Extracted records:
=== Section Start ===

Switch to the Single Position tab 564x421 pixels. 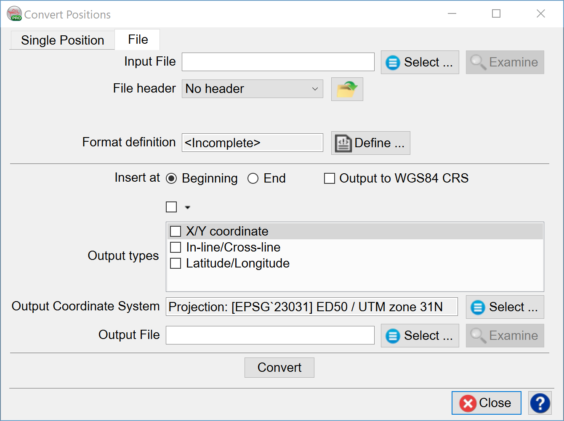click(62, 40)
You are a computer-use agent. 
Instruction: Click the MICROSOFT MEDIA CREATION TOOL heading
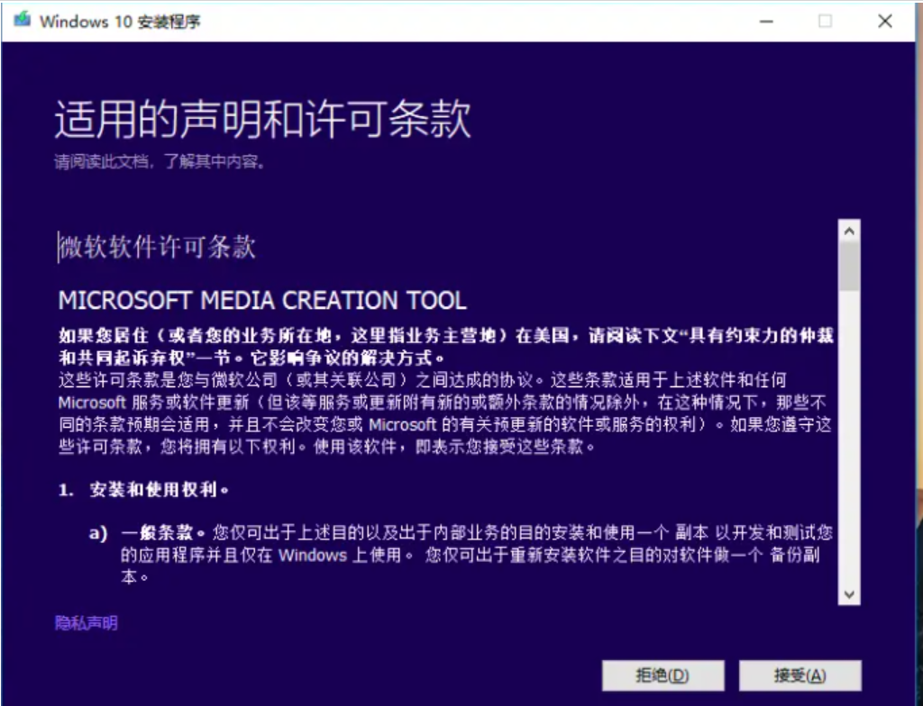pyautogui.click(x=260, y=301)
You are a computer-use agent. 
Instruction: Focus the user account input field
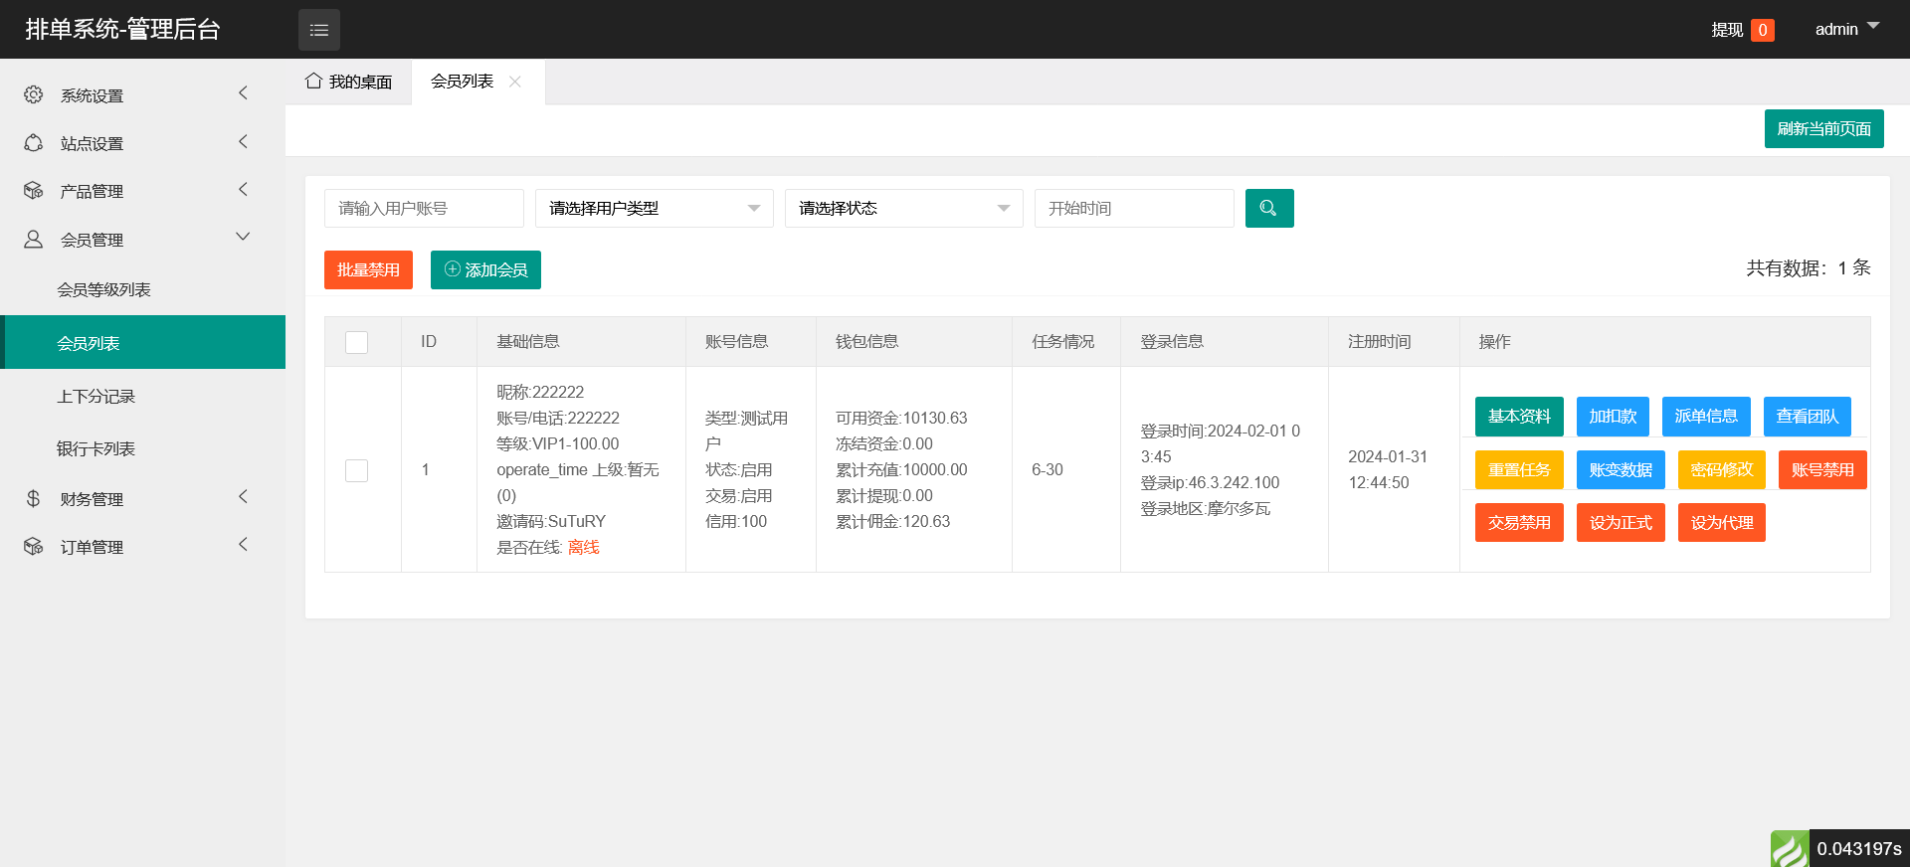point(424,208)
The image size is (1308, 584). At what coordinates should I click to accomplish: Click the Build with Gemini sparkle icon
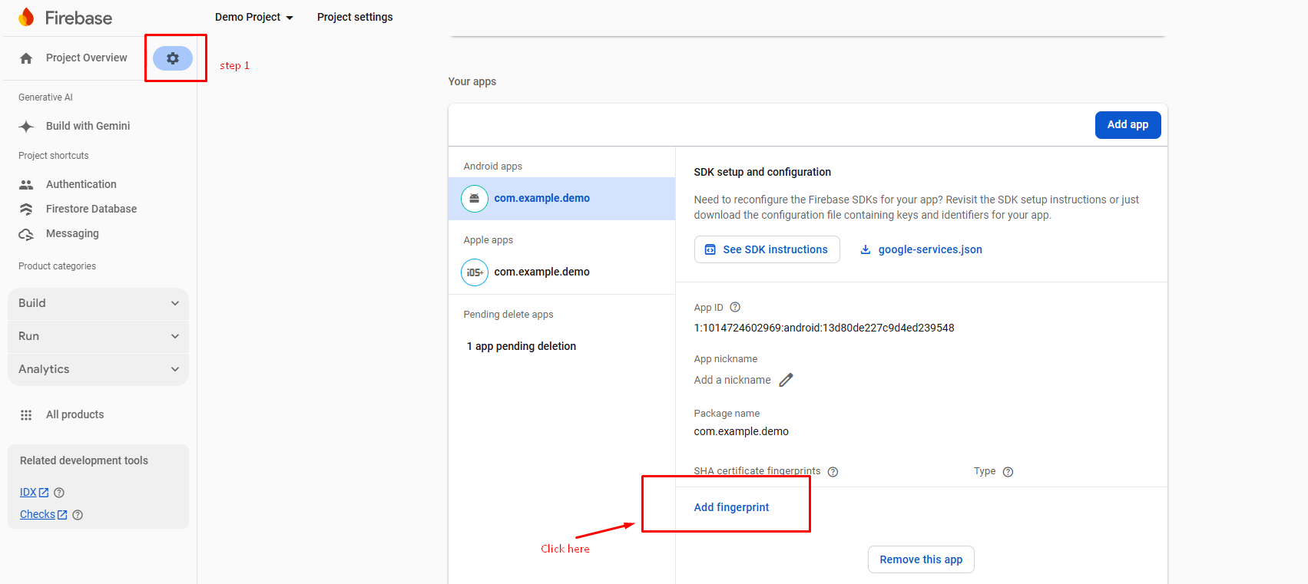(26, 127)
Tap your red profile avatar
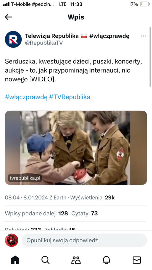The width and height of the screenshot is (152, 270). click(11, 240)
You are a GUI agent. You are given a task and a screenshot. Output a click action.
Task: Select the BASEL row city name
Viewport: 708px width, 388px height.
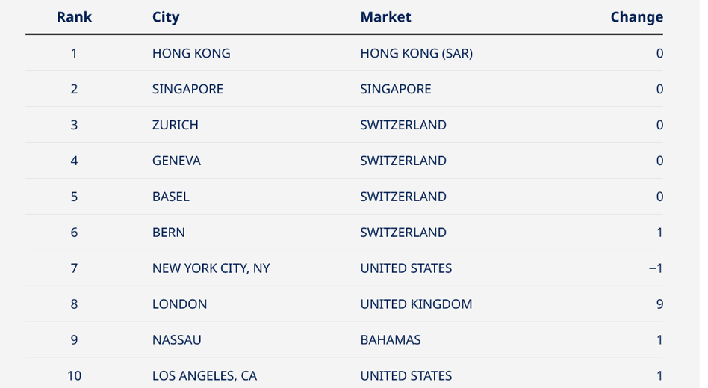[171, 197]
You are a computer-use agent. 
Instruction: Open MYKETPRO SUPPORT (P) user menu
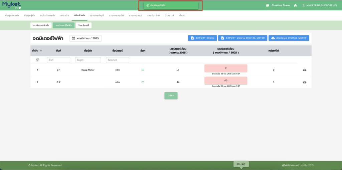click(x=319, y=5)
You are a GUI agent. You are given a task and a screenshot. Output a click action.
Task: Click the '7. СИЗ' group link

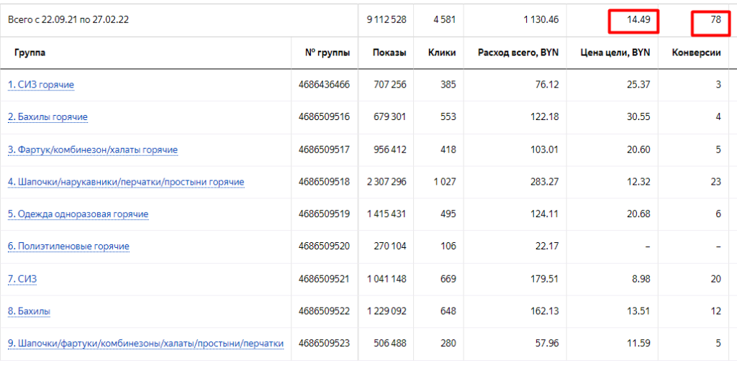click(x=24, y=279)
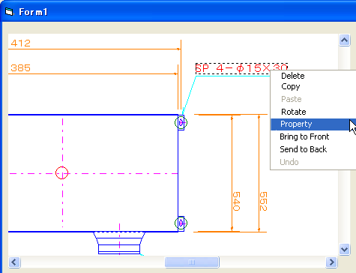Select the red SP 4-φ15X30 text label
Screen dimensions: 356x273
point(241,68)
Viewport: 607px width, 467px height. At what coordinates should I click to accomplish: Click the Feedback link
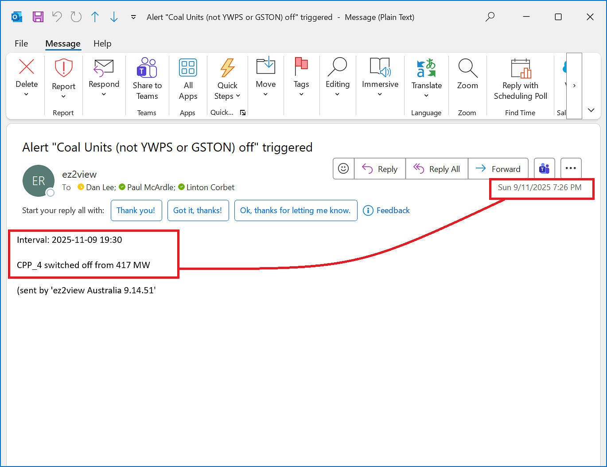pos(386,210)
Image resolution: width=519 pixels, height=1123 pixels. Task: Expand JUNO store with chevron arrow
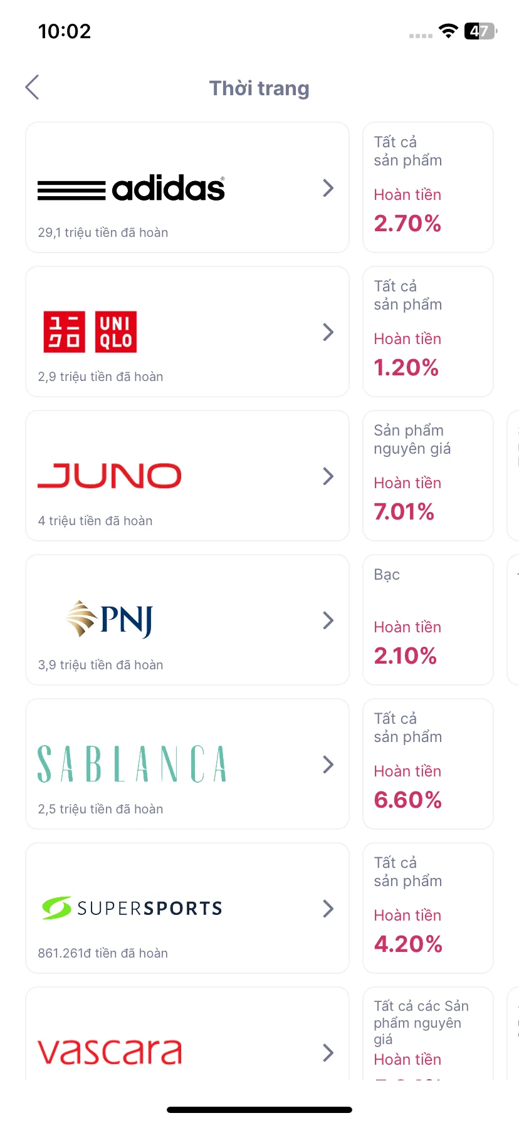(328, 476)
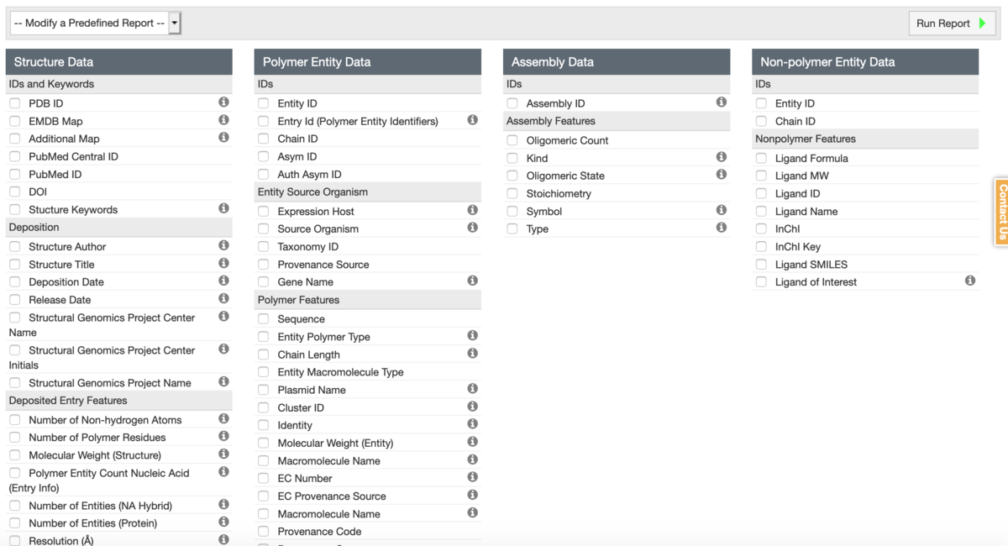Show info for Assembly ID
The width and height of the screenshot is (1008, 546).
[721, 102]
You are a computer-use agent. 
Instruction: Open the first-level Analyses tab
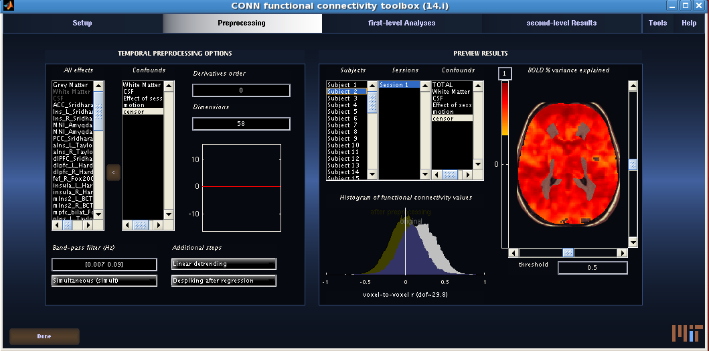pos(402,23)
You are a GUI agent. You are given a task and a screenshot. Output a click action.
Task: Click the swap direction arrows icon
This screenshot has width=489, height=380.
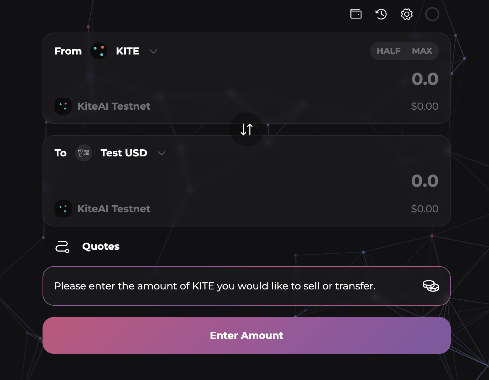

=== Section End ===

WHAT THE TASK REQUIRES: Find the line with "Task: Select the BASEL row city name". Return it and each line after it through the end of the data, exactly, without pictures.

EXERCISE SOLUTION:
Task: Select the BASEL row city name
Viewport: 708px width, 388px height.
[171, 197]
You are a computer-use agent. 
Instruction: Open MYKETPRO SUPPORT (P) user menu
click(x=319, y=5)
You are a GUI agent. You are given a task and a screenshot. Output a click action.
Task: Click the '7. СИЗ' group link

click(x=24, y=279)
Select the red SP 4-φ15X30 text label
Screen dimensions: 356x273
point(241,68)
Viewport: 607px width, 467px height. At what coordinates should I click to accomplish: Click the Feedback link
pos(386,210)
Image resolution: width=519 pixels, height=1123 pixels. Task: Expand JUNO store with chevron arrow
(328, 476)
Show info for Assembly ID
The width and height of the screenshot is (1008, 546).
[721, 102]
You are a computer-use agent. 
Instruction: Open the first-level Analyses tab
pos(402,23)
You are a GUI agent. You are given a task and a screenshot. Output a click action.
Task: Click the swap direction arrows icon
This screenshot has width=489, height=380.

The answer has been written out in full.